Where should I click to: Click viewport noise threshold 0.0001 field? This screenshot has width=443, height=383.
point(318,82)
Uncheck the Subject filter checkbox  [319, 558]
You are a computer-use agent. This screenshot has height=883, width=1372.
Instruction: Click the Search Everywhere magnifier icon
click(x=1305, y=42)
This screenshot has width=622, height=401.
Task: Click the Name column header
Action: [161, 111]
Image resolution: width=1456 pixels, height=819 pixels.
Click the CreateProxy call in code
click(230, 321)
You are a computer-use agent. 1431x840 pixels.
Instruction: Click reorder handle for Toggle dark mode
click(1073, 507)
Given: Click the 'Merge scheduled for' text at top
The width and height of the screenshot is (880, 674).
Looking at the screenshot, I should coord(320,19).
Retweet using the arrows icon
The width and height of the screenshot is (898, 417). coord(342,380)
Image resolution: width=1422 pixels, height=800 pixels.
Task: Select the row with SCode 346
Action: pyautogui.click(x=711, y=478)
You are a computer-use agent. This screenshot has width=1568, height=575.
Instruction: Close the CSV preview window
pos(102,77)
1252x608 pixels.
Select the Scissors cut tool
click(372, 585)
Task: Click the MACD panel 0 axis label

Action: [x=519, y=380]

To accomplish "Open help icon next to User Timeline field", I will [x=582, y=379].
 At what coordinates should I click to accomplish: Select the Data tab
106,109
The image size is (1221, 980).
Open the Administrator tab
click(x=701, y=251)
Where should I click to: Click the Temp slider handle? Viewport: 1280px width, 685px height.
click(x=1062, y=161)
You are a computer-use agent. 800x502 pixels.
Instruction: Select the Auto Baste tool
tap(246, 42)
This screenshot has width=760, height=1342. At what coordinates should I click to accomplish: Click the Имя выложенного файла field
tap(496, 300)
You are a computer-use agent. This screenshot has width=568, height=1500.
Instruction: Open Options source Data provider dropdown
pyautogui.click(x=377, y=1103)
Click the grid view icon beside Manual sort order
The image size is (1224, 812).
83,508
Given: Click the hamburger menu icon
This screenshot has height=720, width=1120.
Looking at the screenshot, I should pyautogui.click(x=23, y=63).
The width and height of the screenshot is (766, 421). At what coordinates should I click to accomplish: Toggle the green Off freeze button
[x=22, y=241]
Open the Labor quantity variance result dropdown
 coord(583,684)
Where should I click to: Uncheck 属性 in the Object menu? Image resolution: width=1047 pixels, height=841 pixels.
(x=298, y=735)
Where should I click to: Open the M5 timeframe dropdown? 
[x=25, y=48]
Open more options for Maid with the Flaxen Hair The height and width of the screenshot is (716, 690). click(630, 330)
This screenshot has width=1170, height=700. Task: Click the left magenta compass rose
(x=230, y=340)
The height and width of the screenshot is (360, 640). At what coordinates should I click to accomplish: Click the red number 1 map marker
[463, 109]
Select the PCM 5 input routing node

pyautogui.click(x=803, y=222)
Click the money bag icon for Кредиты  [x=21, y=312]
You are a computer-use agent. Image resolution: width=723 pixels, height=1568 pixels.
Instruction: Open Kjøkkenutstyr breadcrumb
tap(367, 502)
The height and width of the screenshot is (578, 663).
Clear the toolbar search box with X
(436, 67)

══════

Reproduce every line of the material above without any changes.

Exercise response -
Where should I click to: Click viewport noise threshold 0.0001 field? This screenshot has width=443, height=383.
point(318,82)
Uncheck the Subject filter checkbox  [319, 558]
You are a computer-use agent. This screenshot has height=883, width=1372.
Instruction: Click the Search Everywhere magnifier icon
click(x=1305, y=42)
This screenshot has width=622, height=401.
Task: Click the Name column header
Action: [161, 111]
Image resolution: width=1456 pixels, height=819 pixels.
Click the CreateProxy call in code
click(230, 321)
You are a computer-use agent. 1431x840 pixels.
Instruction: Click reorder handle for Toggle dark mode
click(1073, 507)
Given: Click the 'Merge scheduled for' text at top
The width and height of the screenshot is (880, 674).
Looking at the screenshot, I should coord(320,19).
Retweet using the arrows icon
The width and height of the screenshot is (898, 417). coord(342,380)
Image resolution: width=1422 pixels, height=800 pixels.
Task: Select the row with SCode 346
Action: pyautogui.click(x=711, y=478)
You are a computer-use agent. This screenshot has width=1568, height=575.
Instruction: Close the CSV preview window
pos(102,77)
1252x608 pixels.
Select the Scissors cut tool
click(372, 585)
Task: Click the MACD panel 0 axis label

Action: [x=519, y=380]

To accomplish "Open help icon next to User Timeline field", I will [x=582, y=379].
 At what coordinates should I click to accomplish: Select the Data tab
106,109
The image size is (1221, 980).
Open the Administrator tab
click(x=701, y=251)
Where should I click to: Click the Temp slider handle? Viewport: 1280px width, 685px height.
click(x=1062, y=161)
You are a computer-use agent. 800x502 pixels.
Instruction: Select the Auto Baste tool
tap(246, 42)
This screenshot has width=760, height=1342. At what coordinates should I click to accomplish: Click the Имя выложенного файла field
tap(496, 300)
You are a computer-use agent. This screenshot has width=568, height=1500.
Instruction: Open Options source Data provider dropdown
pyautogui.click(x=377, y=1103)
Click the grid view icon beside Manual sort order
The image size is (1224, 812).
83,508
Given: Click the hamburger menu icon
This screenshot has height=720, width=1120.
Looking at the screenshot, I should pyautogui.click(x=23, y=63).
The width and height of the screenshot is (766, 421). At what coordinates should I click to accomplish: Toggle the green Off freeze button
[x=22, y=241]
Open the Labor quantity variance result dropdown
 coord(583,684)
Where should I click to: Uncheck 属性 in the Object menu? Image resolution: width=1047 pixels, height=841 pixels.
(x=298, y=735)
Where should I click to: Open the M5 timeframe dropdown? 
[x=25, y=48]
Open more options for Maid with the Flaxen Hair The height and width of the screenshot is (716, 690). click(630, 330)
This screenshot has width=1170, height=700. Task: Click the left magenta compass rose
(x=230, y=340)
The height and width of the screenshot is (360, 640). At what coordinates should I click to accomplish: Click the red number 1 map marker
[463, 109]
Select the PCM 5 input routing node

pyautogui.click(x=803, y=222)
Click the money bag icon for Кредиты  [x=21, y=312]
You are a computer-use agent. Image resolution: width=723 pixels, height=1568 pixels.
Instruction: Open Kjøkkenutstyr breadcrumb
tap(367, 502)
The height and width of the screenshot is (578, 663).
Clear the toolbar search box with X
(436, 67)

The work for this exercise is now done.